Yes. So when should we expect to see the next update from that?

David Meeker

executive
#17

So I think -- so two things. So, one is we'll continue to follow the small cohorts. So 14 of the patients have gone into long-term extension. We -- I can -- I know we will update that longer term because your -- that question is really critical to give people insight about how this continues to evolve. So we haven't projected, but I can imagine a follow-on meeting, second half of the year, we'll put out something there. That's one. Two, in terms of the Phase III trial, very focused, and we've had our meeting with the FDA as we reported, and we've aligned on the trial design, which is -- will be a 8-week dose titration, followed by 52 weeks at the dose, and this was just the black and white, here's the role from the FDA. So it's the 1-year study.
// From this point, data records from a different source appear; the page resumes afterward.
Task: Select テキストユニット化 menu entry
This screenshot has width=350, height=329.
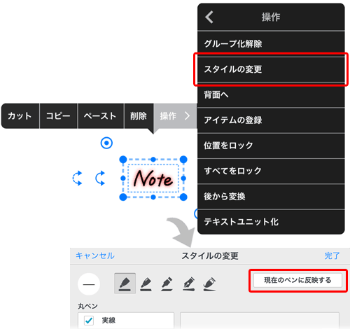Action: (x=271, y=222)
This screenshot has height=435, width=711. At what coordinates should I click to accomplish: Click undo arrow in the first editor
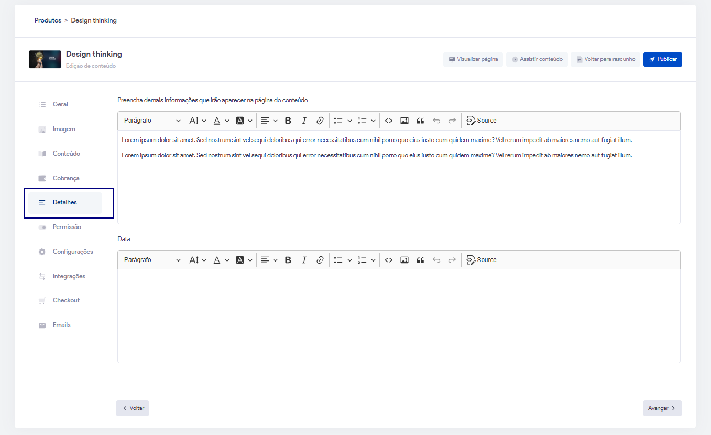pos(436,121)
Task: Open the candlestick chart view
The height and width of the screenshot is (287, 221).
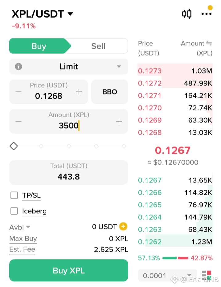Action: point(187,14)
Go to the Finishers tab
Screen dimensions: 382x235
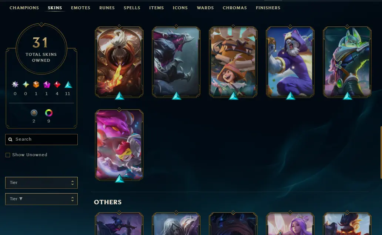(268, 8)
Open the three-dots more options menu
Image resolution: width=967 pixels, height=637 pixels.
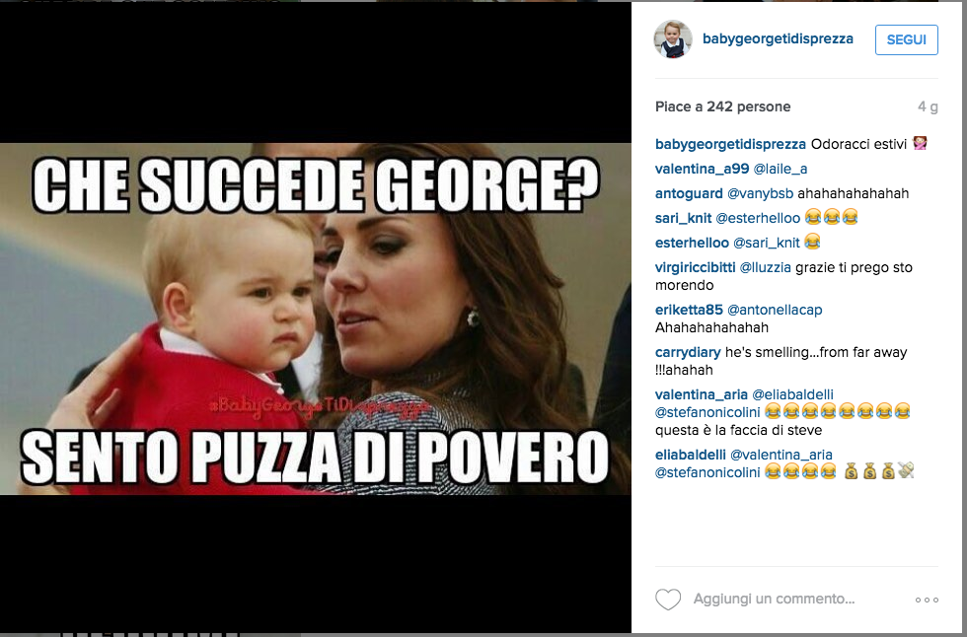tap(927, 600)
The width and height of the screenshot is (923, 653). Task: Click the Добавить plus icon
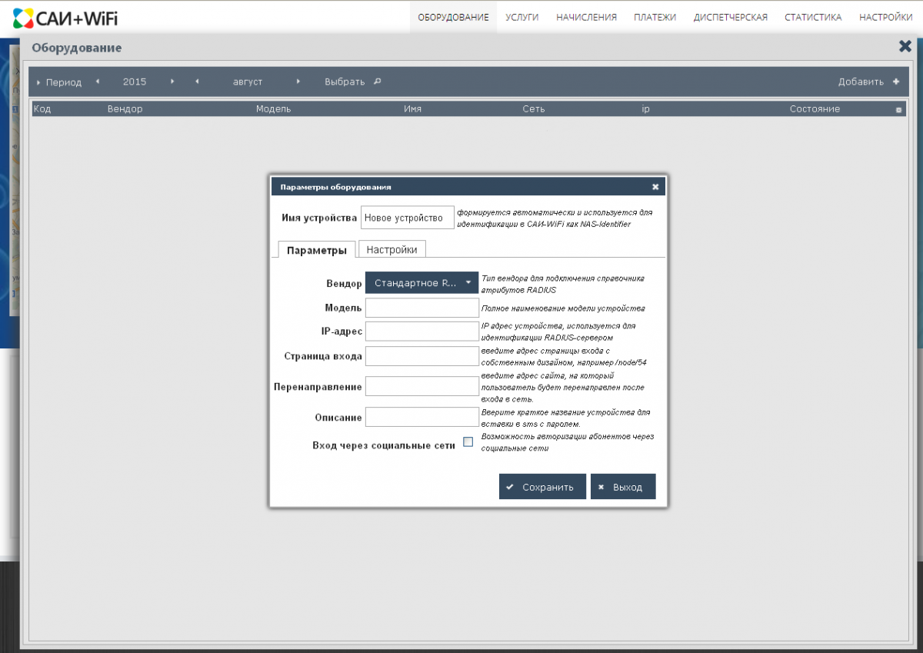(896, 82)
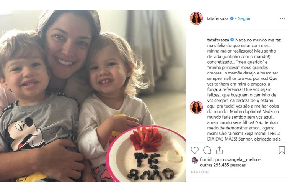Image resolution: width=287 pixels, height=192 pixels.
Task: Like the post with the heart icon
Action: [x=194, y=150]
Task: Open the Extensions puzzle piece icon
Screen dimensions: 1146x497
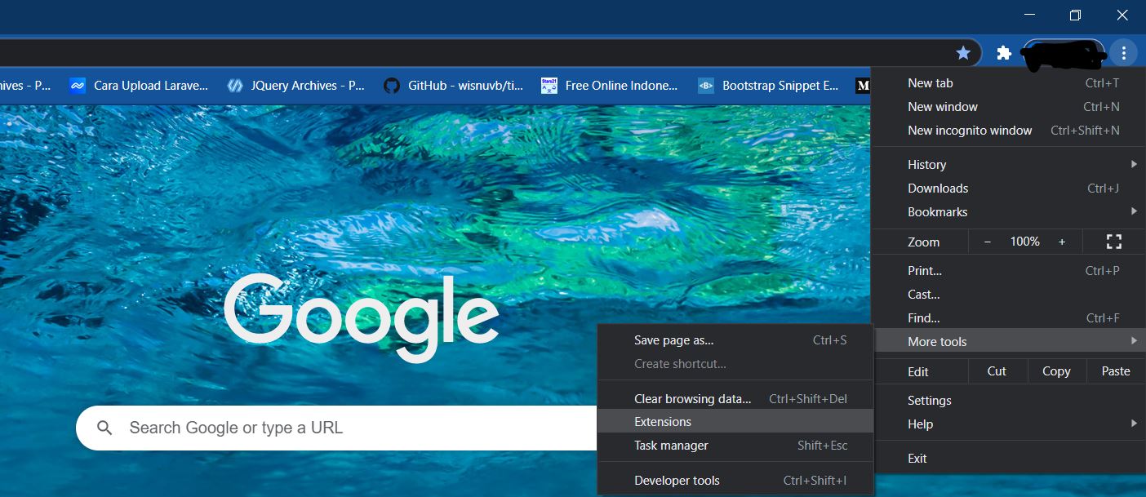Action: click(x=1003, y=51)
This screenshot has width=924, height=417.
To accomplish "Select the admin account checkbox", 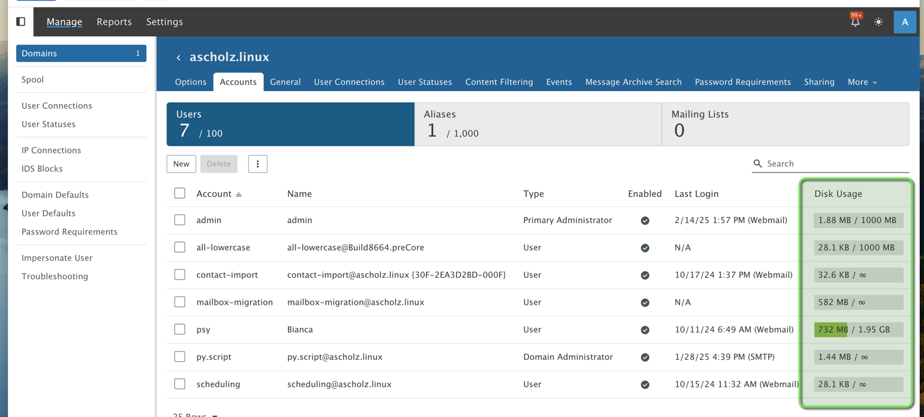I will coord(180,220).
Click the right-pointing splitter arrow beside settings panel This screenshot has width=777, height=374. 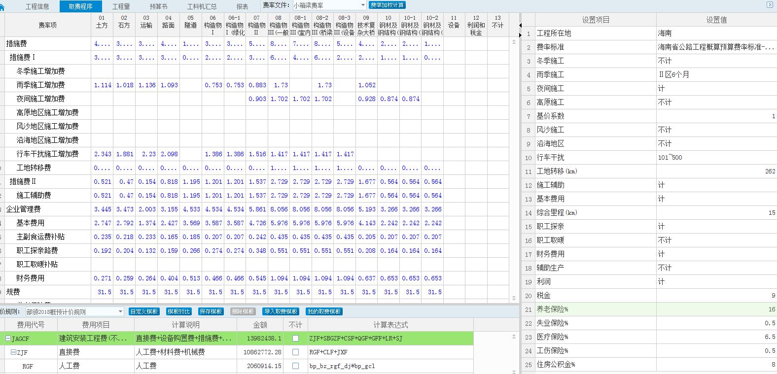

From the timing, we've projected 6 to 12 months to enroll. What I can tell you, and I know there is interest in terms of how physicians are responding, this has been about as positive response to we'd like to do a trial "Are you interested that I've ever been associated with?" So -- and they all have patience. So that part says, "Wow, this could enroll quickly." I can tell you what has given me, and I've been reminded by my team multiple times, I am not seeing this as a -- it's a hard time for clinical trial sites out there. I mean coming out of COVID, and there's lack of resources in these institutions. And so the logistics of getting trials going is more challenging probably than it's been in a while. So that's the attention there. We've got to navigate that. So I think the 6 to 12 months to enroll is the right guidance than 12-plus to run the trial and then we'll read it out. So back to what we expect to see in '23, it will be some update from the original Phase II patients.

Tazeen Ahmad

analyst
#18

Okay. And I'm going to squeeze in one last one, which is, do you expect that you would be able to provide sales guidance for 2023?

David Meeker

executive
#19

Sales guidance. I hate sales guidance, as you know. So the answer is, no. And what we'll do is we'll continue to provide so the scripts, the physicians prescribing and importantly, and we're increasingly -- we didn't talk so much about market access, but that's been very positive. It lags. It's early, but we talked about 40 plus, and we'll continue to update that number as we go forward. And I think that will give the observer a really good feel about this. And obviously, we'll report out the revenue, and that will increasingly catch up, and we'll convert over to a revenue story eventually. But I think, for the next few quarters, it will be very focused on those metrics.

Tazeen Ahmad

analyst
#20

Sure. Perfect. With that, we're out of time. So David, thanks so much for talking to me this morning. Really appreciate it. It's good to see you, and I hope you have a great rest of December, and we look forward to catching up with you early next year.

David Meeker

executive
#21

Great. Thank you, Tazeen.

Tazeen Ahmad

analyst
#22

All right, thanks. Will talk to you soon. Bye.